Top of Source material

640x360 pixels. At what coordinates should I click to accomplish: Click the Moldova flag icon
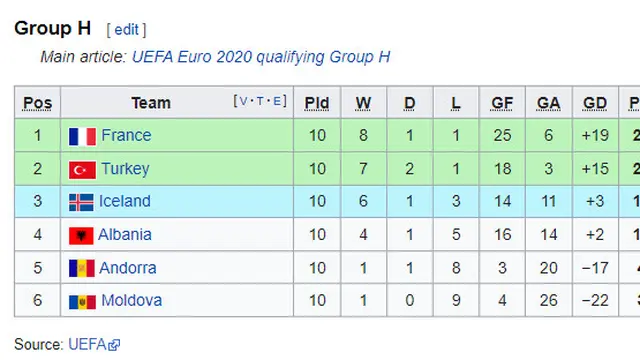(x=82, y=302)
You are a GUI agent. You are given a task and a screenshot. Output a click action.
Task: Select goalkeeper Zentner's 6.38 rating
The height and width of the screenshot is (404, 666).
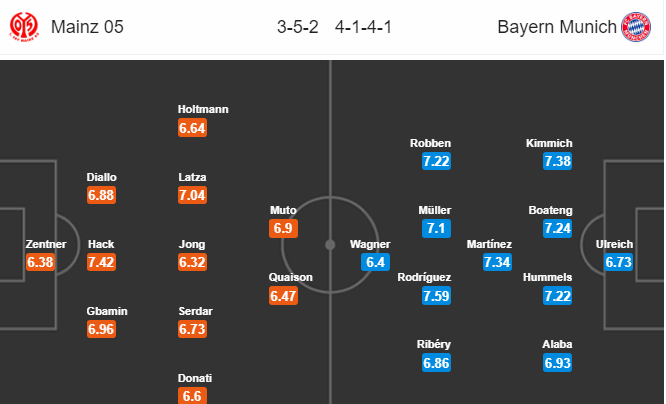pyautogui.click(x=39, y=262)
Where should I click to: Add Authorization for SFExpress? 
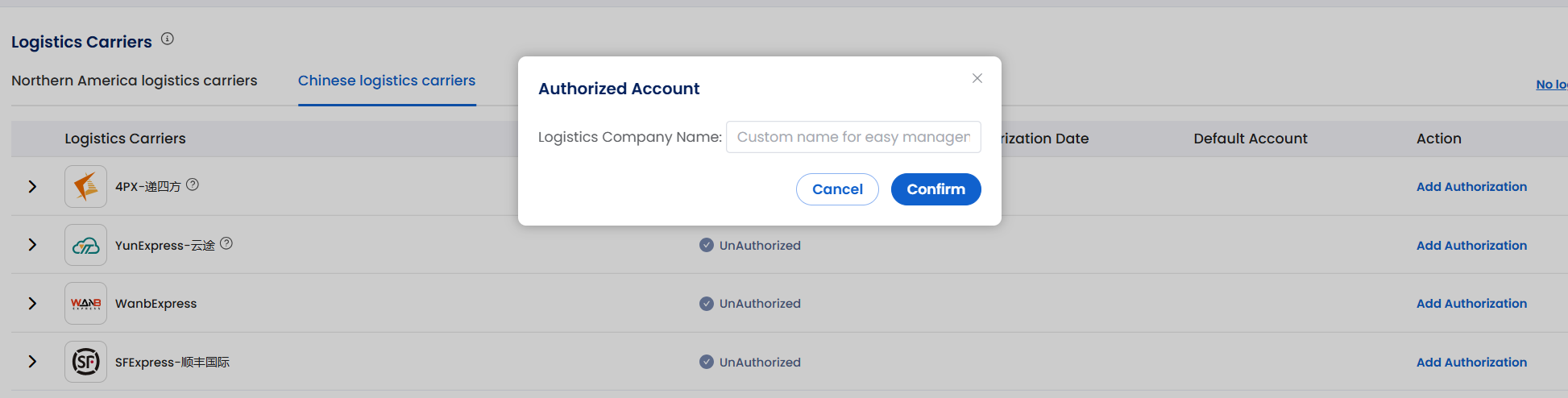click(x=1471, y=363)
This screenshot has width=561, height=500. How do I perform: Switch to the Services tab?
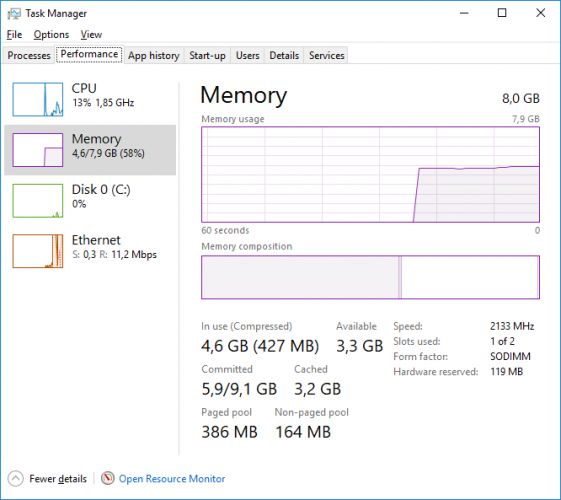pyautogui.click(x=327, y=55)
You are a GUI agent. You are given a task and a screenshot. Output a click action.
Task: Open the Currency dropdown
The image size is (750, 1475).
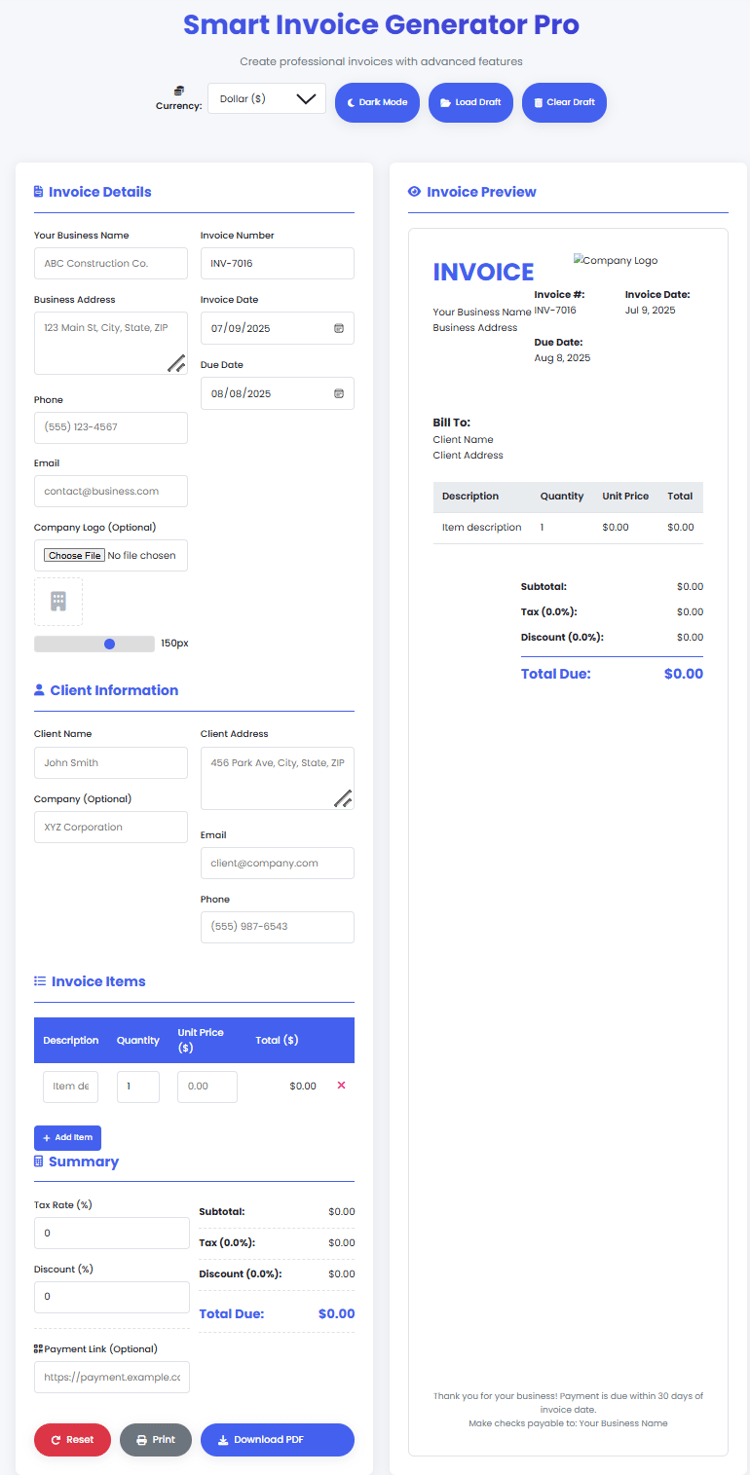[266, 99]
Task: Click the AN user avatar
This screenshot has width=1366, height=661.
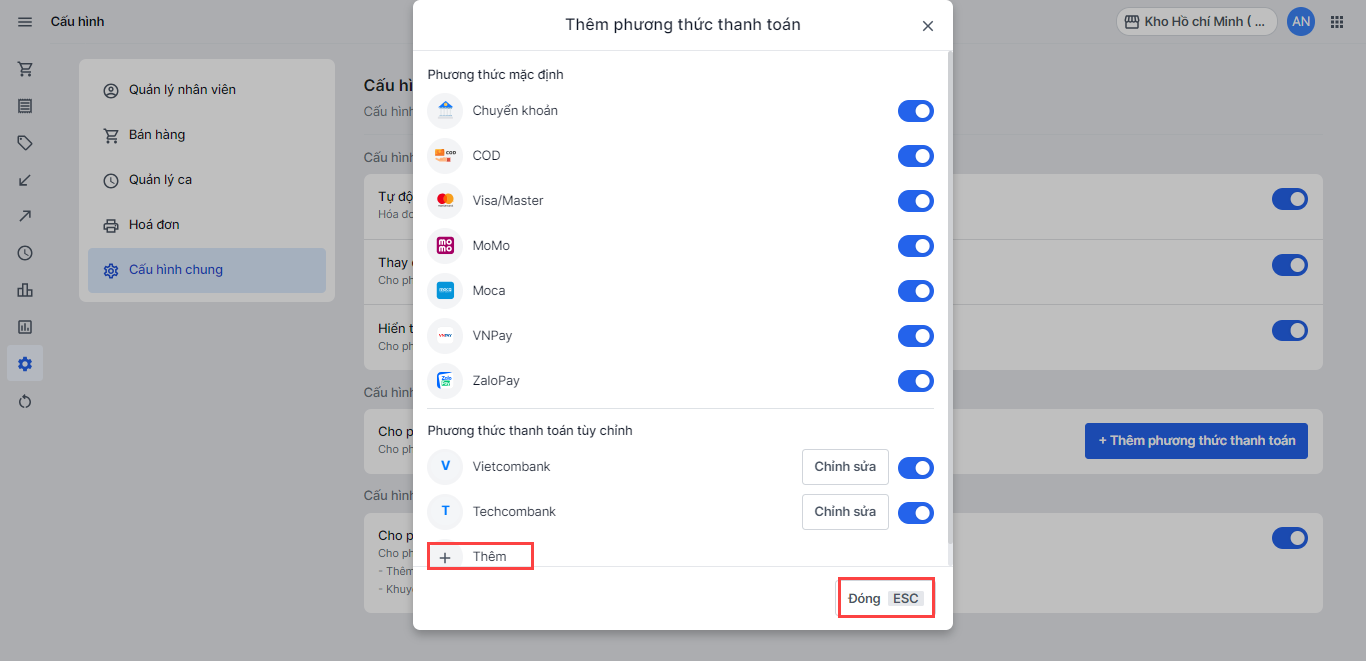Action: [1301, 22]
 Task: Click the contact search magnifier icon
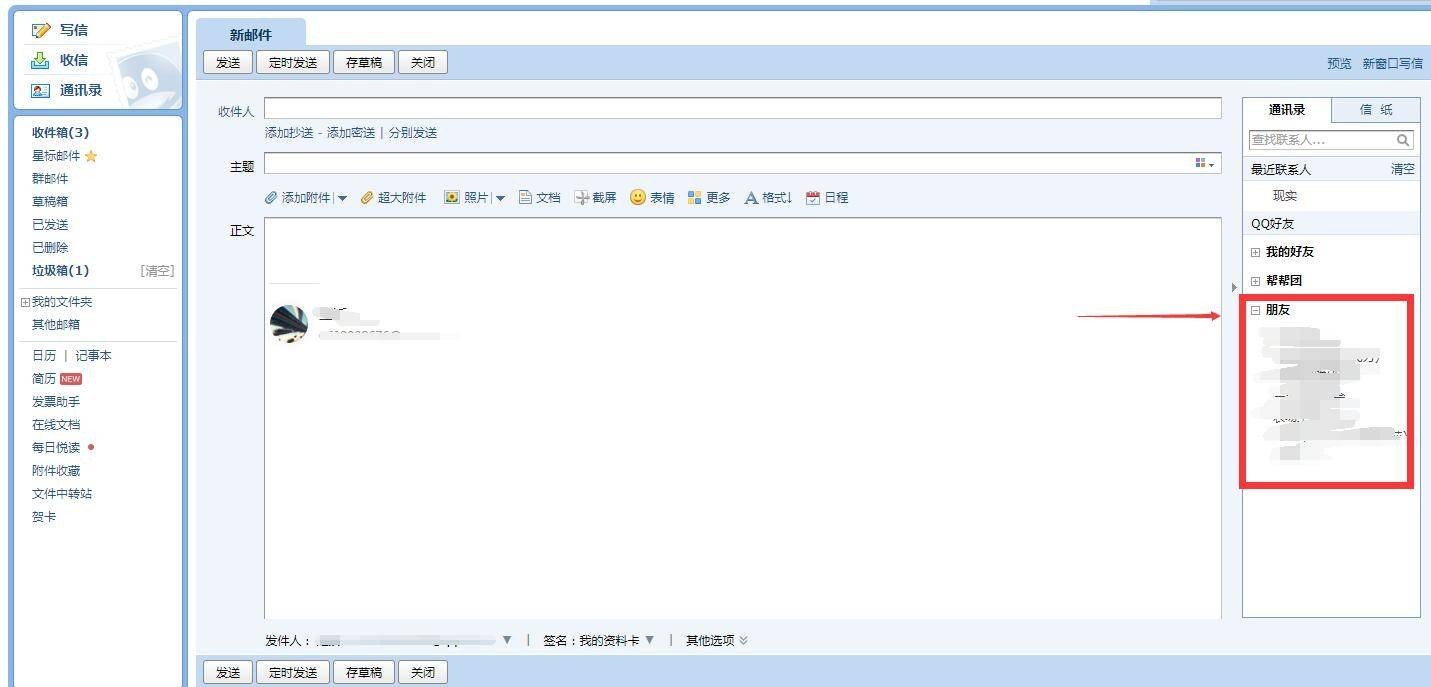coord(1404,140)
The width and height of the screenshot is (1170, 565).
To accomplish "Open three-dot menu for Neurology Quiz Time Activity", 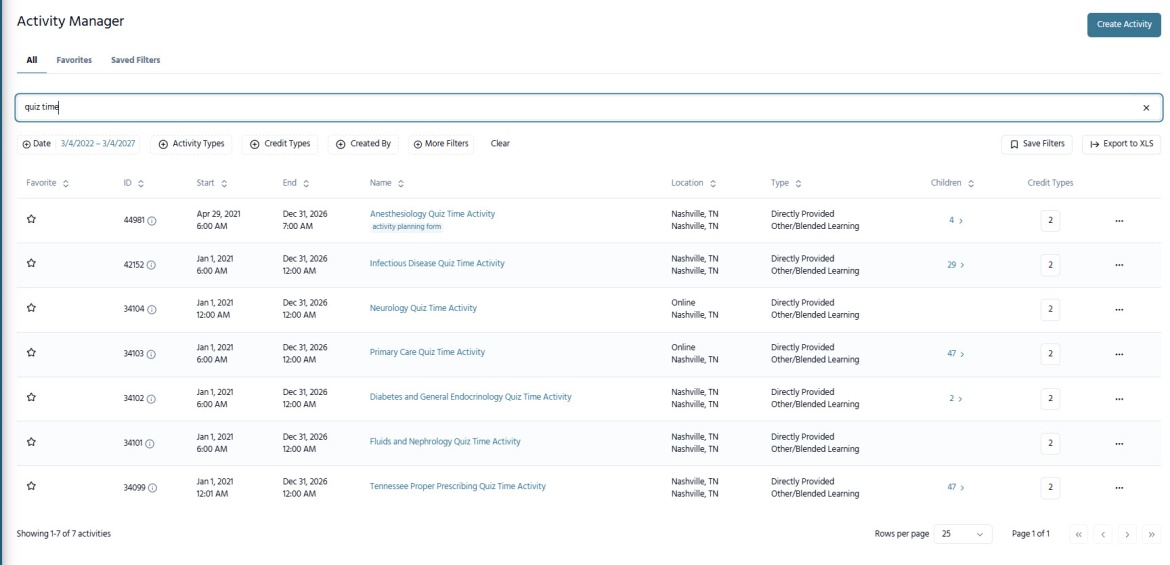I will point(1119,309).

Bottom of Source material

- **Work request**: Retype only the lines above from the one with "Where should I" through the one with "Task: Open the Currency dropdown", exactly and with both ends. Images stay out.

- **Output**:
Where should I click to: Add Authorization for SFExpress? 
click(x=1471, y=363)
This screenshot has width=561, height=500. How do I perform: Switch to the Services tab?
pyautogui.click(x=327, y=55)
You are a GUI agent. You are given a task and a screenshot. Output a click action.
Task: Open the Currency dropdown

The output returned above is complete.